MATERIAL SHOWN:
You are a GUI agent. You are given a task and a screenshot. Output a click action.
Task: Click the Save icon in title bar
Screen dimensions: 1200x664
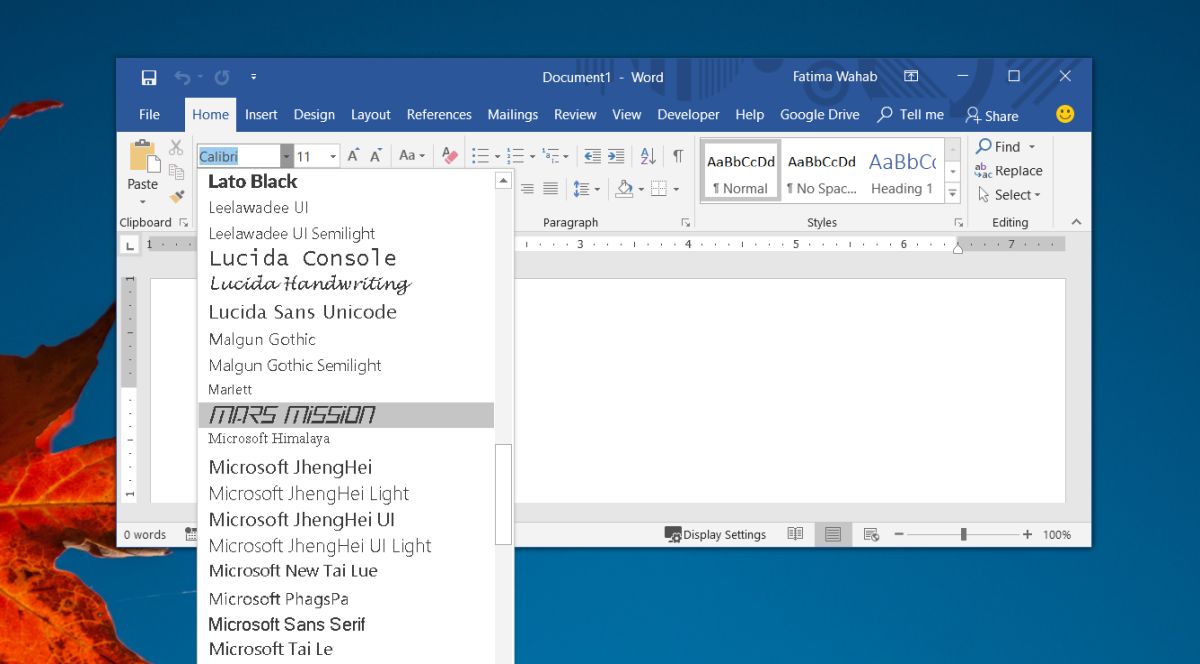[149, 77]
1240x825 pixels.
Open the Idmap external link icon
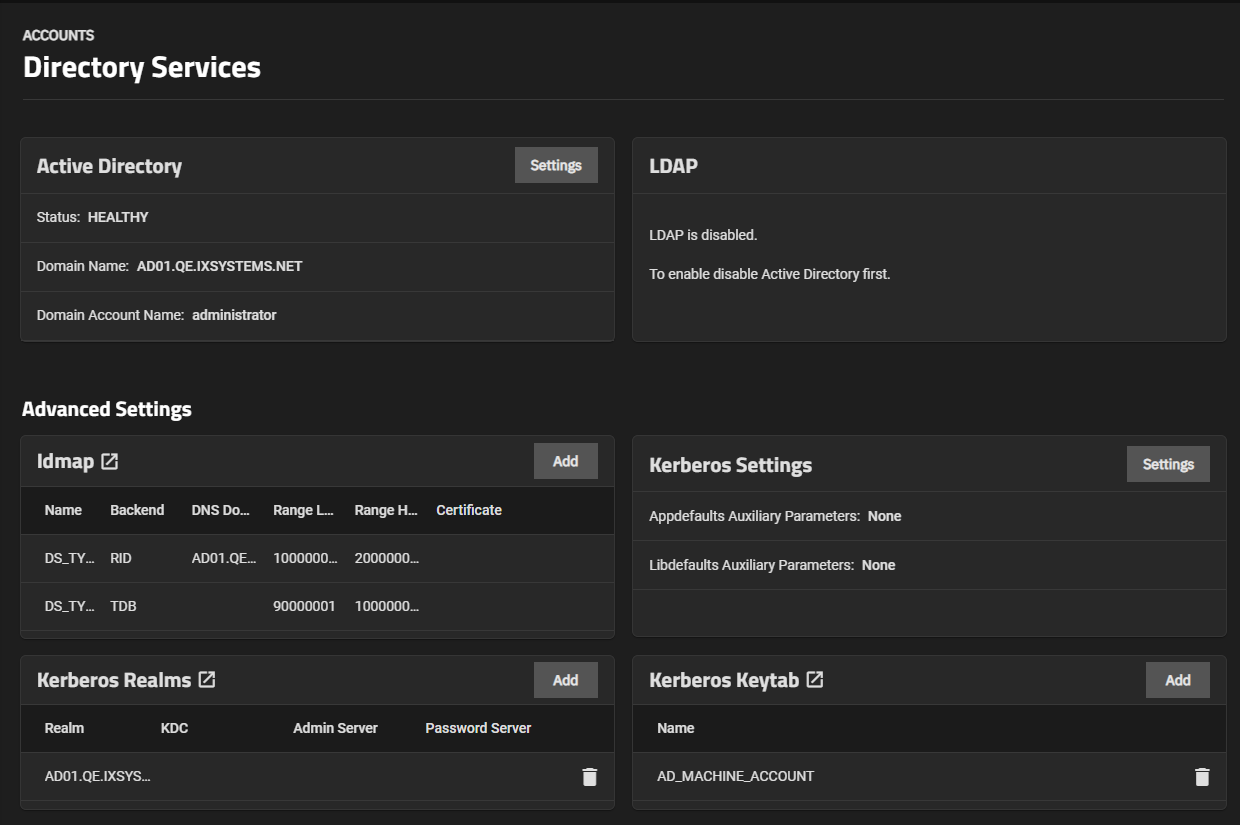click(110, 462)
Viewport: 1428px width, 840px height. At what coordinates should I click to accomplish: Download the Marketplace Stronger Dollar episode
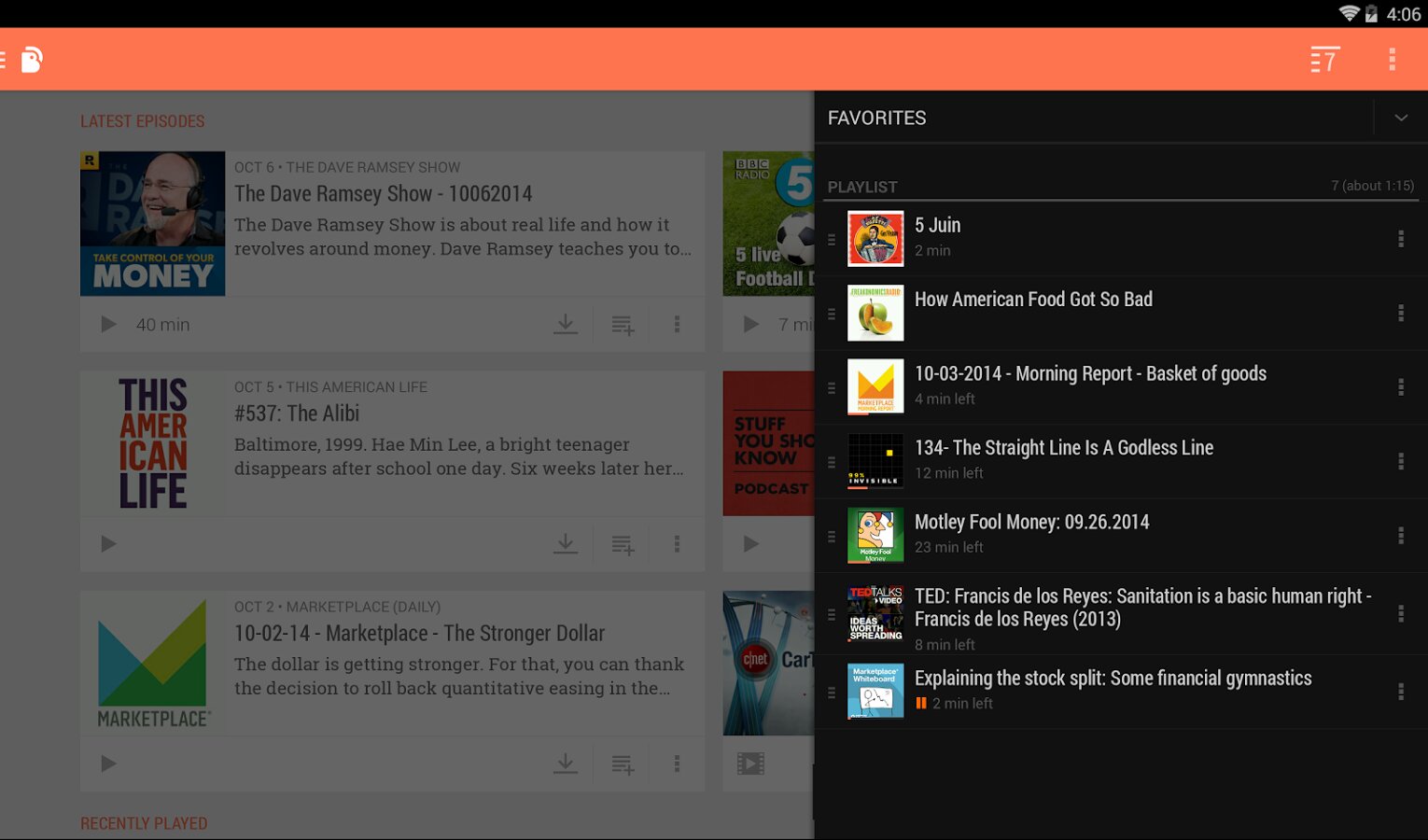566,763
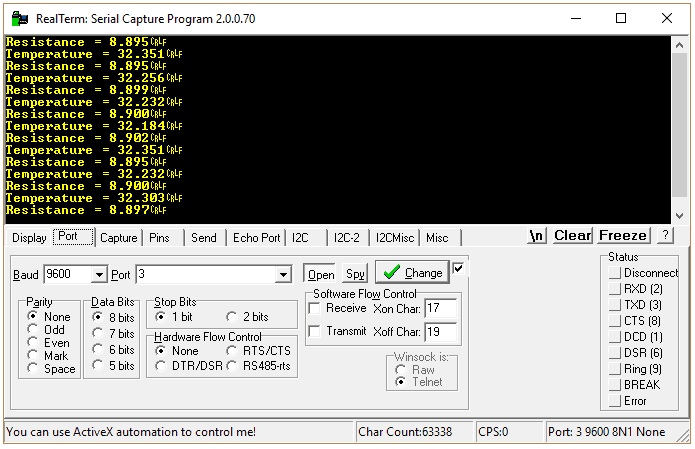Select RTS/CTS hardware flow control

(x=232, y=351)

AIM:
Lay out every line of the rows above as a two-column Markdown table headed Number and Line. Skip blank lines and leave the pictures out.

TASK SOLUTION:
| Number | Line |
|---|---|
| 1 | You are a GUI agent. You are given a task and a screenshot. Output a click action. |
| 2 | Task: Click the Save icon in title bar |
| 3 | Screen dimensions: 1200x664 |
| 4 | [149, 77] |
| 5 | 1240x825 pixels. |
| 6 | Open the Idmap external link icon |
| 7 | click(110, 462) |
| 8 | Viewport: 1428px width, 840px height. At what coordinates should I click to accomplish: Download the Marketplace Stronger Dollar episode |
| 9 | 566,763 |
| 10 | Select RTS/CTS hardware flow control |
| 11 | (x=232, y=351) |